**What is required**
Output all entries verbatim. Skip pictures.

**Raw data**
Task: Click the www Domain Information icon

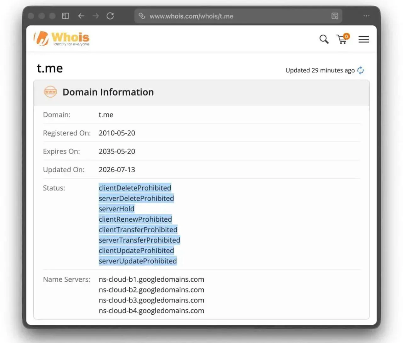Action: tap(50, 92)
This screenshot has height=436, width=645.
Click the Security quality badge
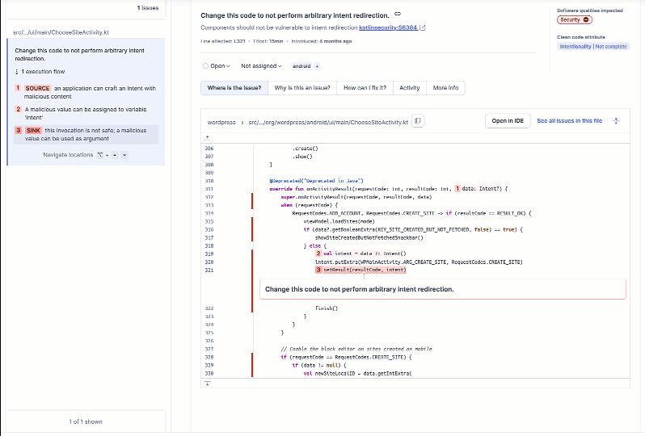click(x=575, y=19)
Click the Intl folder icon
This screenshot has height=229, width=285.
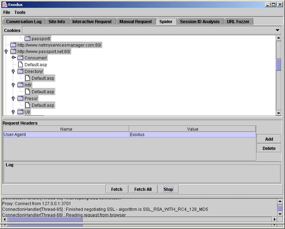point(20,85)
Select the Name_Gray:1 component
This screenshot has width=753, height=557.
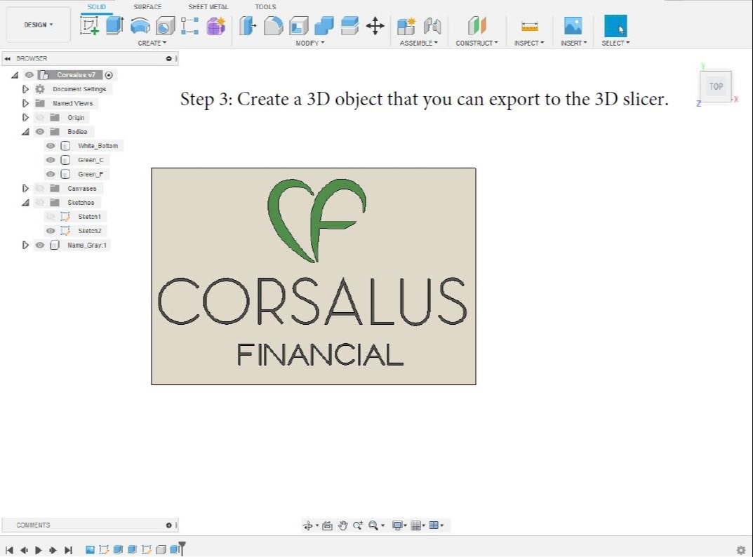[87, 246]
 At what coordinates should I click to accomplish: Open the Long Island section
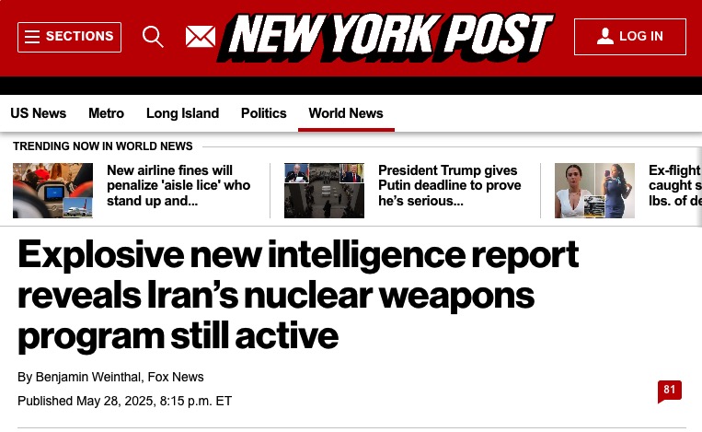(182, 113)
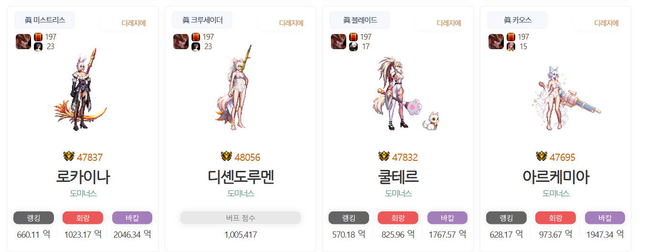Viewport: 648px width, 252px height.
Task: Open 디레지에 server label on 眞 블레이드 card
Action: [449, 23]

**Exercise answer**
Task: Click the www Domain Information icon

Action: tap(50, 92)
This screenshot has height=436, width=645.
Click the Security quality badge
click(x=575, y=19)
Click the Intl folder icon
This screenshot has height=229, width=285.
point(20,85)
Select the Name_Gray:1 component
This screenshot has width=753, height=557.
[87, 246]
 At what coordinates should I click to accomplish: Open the Long Island section
(182, 113)
Viewport: 648px width, 252px height.
Task: Open 디레지에 server label on 眞 블레이드 card
Action: [449, 23]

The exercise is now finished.